In addition to lowering your blood pressure, fasting improves your blood sugar regulation. This is turn lowers inflammation and increases stress resistance. All of that contributes to a longer, healthier life.

As I mentioned in the beginning, the recent study indicated that two forms of intermittent fasting are the most effective for health benefits.

The first one is simply restricting your eating time to a limited window each day in the six to eight-hour range. For instance, all your food for the day needs to be consumed from 9:00 am to 5:00 pm for an eight-hour range. You would need to eat nothing before or after those hours. The window and time period are entirely up to you and what works with your schedule.

The second method is called 5:2. Basically you can eat normally for five days during the week and on the other two days, you eat only one moderate-sized meal.

Both methods are flexible and the trick is to make them work for you. There are pitfalls along the way, such as eating too much food (especially unhealthy "junk food") during your window, not getting exercise, and trying to make too many drastic changes at once.

If you decide to try this method remember to look it at as a long term change and concentrate on what makes it work for you. What worked for your best friend or sister-in-law may not suit you.
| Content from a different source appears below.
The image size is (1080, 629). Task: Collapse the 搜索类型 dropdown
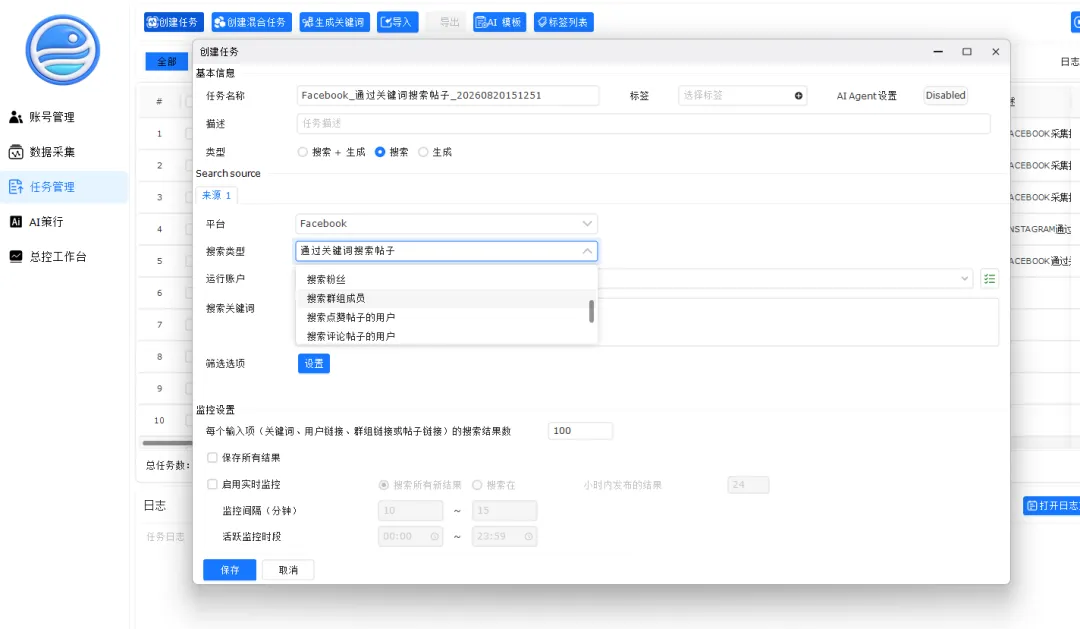[446, 251]
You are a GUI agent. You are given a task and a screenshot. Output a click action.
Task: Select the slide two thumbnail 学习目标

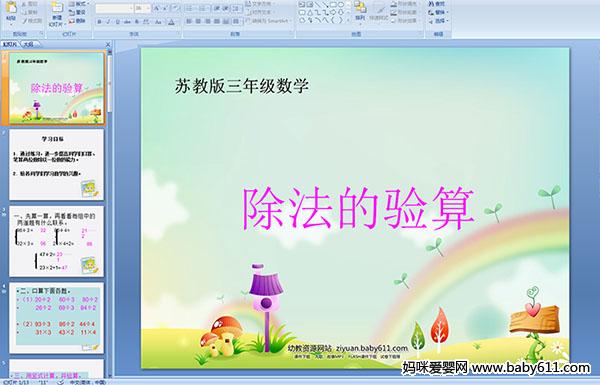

Remember that intermittent fasting itself doesn't involve eating or not eating specific foods, but instead restricting your eating to within that window and fasting the remaining time. But with that thought in mind, it's also a great time to turn toward more healthy food choices. This regimen also can fit right in with other popular plans such as Paleo, low-carb, or keto diets.

For even more benefits, going to bed with a relatively empty stomach has been shown to improve both sleep and digestion.

If you decide to give this a try you should give it about a week or so and give your body time to adjust. After that, if you want to experiment with changing the window times or length, or varying a 5:2 eating pattern you should give yourself a few days on the new regimen before deciding if it's an improvement.

You may find that intermittent fasting just isn't right for you, and that's fine. But you also may have learned some things about your eating habits that will help to keep you healthier in the long run.

No investment in your health is ever wasted!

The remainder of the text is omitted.